We see a Russian council of war, held largely through the perspective of a 6-year-old whose house they’d commandeered for the event, which was refreshing, considering all the adult philosophizing and strategizing I’d just had to plod through. Basically, as we’d already been told, they plan to abandon Moscow and retreat to save their army and ultimately (hopefully) save Russia.
Then we hear about how Moscow, like all the other abandoned towns, will be burnt, not by the French, who seem to be rather peaceful occupiers, but by the retreating Russians. Count Rostopchin is blamed for some of the panic. He is pegged as a person who did crazy, unexpected an contradictory things in order to secure his place in history–like ordering everyone to stay in the city, executing some people for no good reason, forbidding them to burn anything and keeping anyone from taking out carts of belongings and then burning down the city.
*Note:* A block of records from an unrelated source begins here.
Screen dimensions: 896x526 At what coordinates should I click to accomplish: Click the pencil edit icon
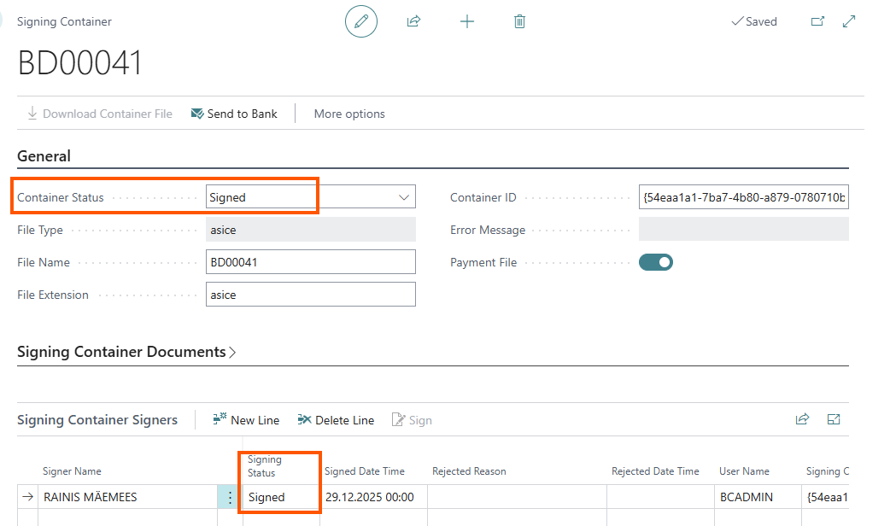pos(360,21)
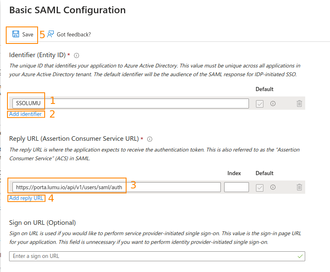Click info icon next to identifier Default checkbox
Screen dimensions: 330x272
click(x=273, y=104)
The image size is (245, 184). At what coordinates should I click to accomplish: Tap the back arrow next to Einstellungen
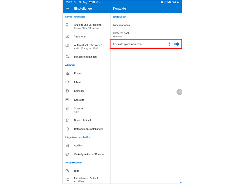point(67,8)
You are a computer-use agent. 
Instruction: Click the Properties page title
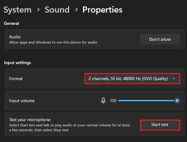tap(102, 10)
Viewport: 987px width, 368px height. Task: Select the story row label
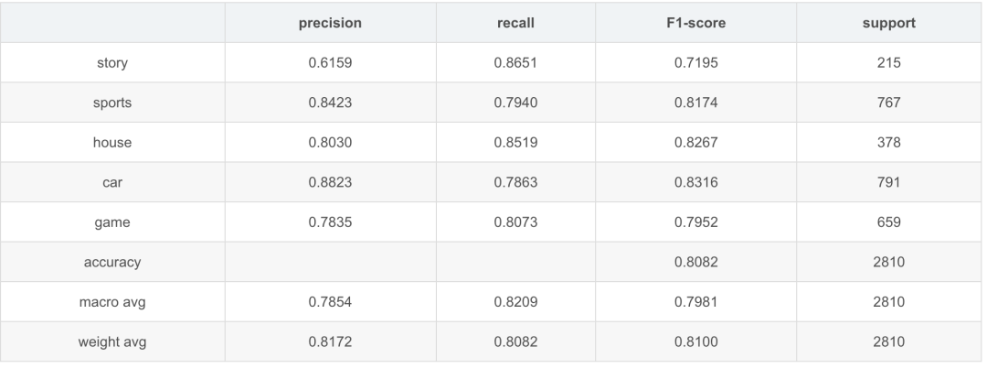tap(114, 63)
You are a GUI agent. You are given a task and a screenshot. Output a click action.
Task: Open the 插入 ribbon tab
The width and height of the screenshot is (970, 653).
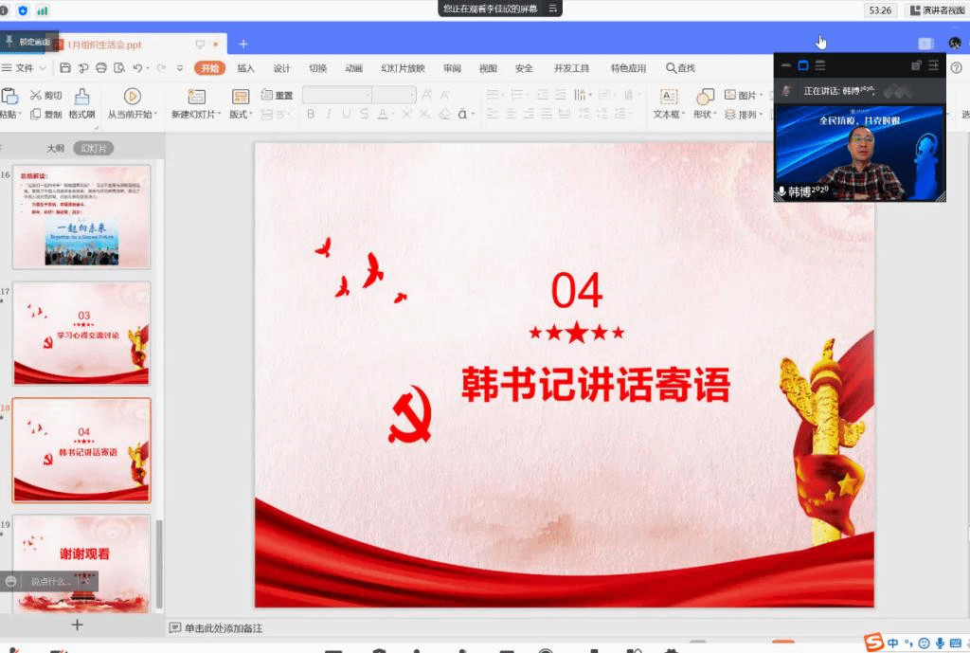coord(245,68)
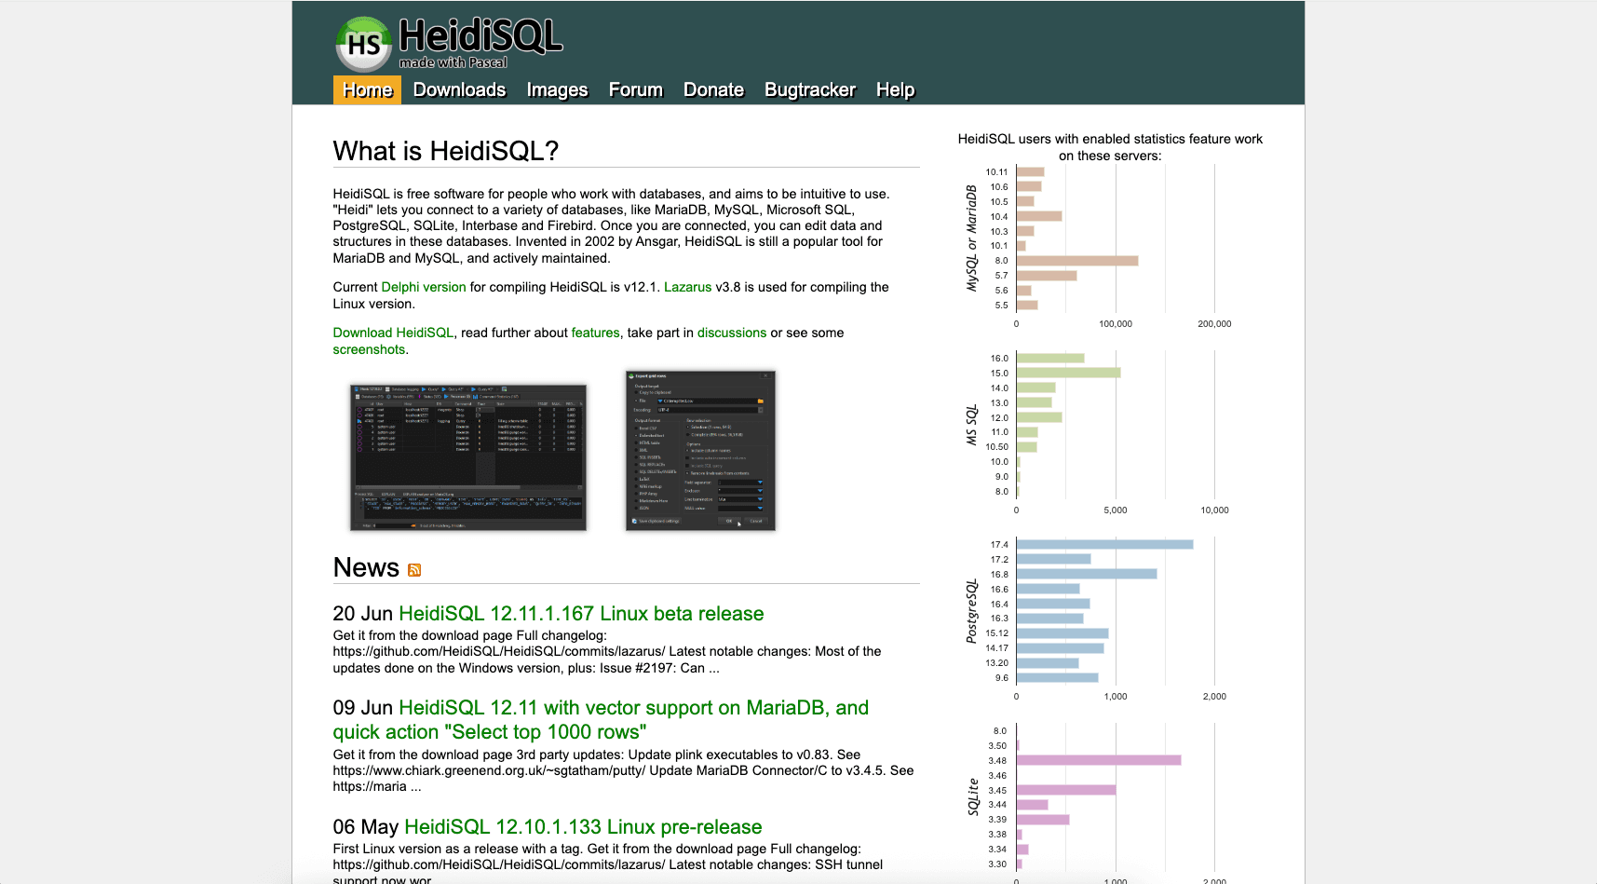Viewport: 1597px width, 884px height.
Task: Open the Home navigation tab
Action: point(367,90)
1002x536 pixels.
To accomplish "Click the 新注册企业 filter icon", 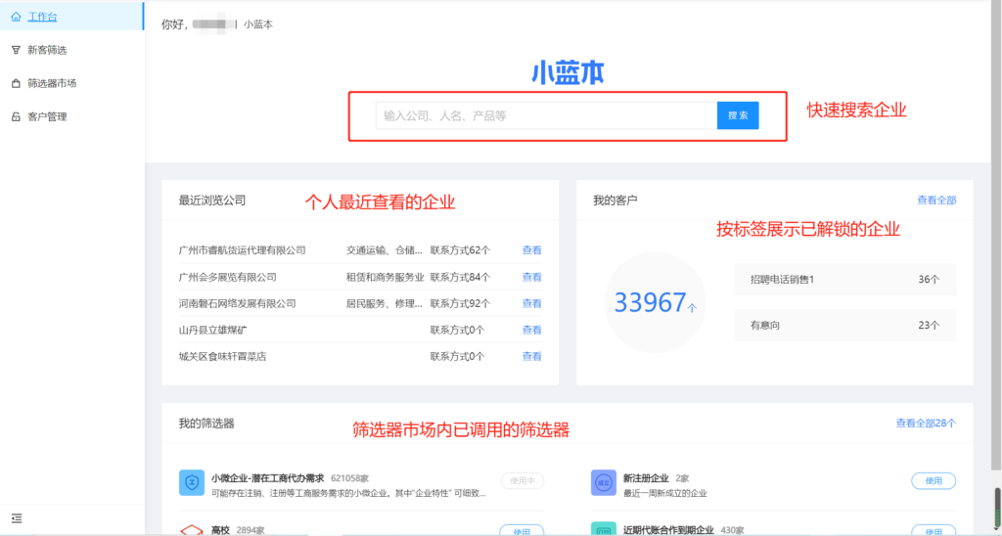I will (x=604, y=482).
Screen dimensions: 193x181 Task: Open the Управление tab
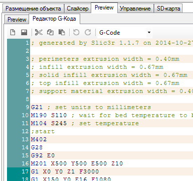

And then a switch. Helene has been busy despite the war. She’s had tons of affairs, and when two found out about each other she demanded them both to marry her–even though she’s already married to Pierre and by church and common law forbidden to remarry as long as her husband still lives, even if she divorces him. She’ll probably pull it off anyway. She’s also somehow under the illusion that Pierre loves her despite how they’ve treated each other. I guess because she just thinks everyone loves her. So as she’s working that out, Pierre is hanging out with the retreating troops, still horrified by what he’d seen and suffering some PTSD. He wishes he were just a normal soldier so he could experience some of that camaraderie and begins giving a fake name.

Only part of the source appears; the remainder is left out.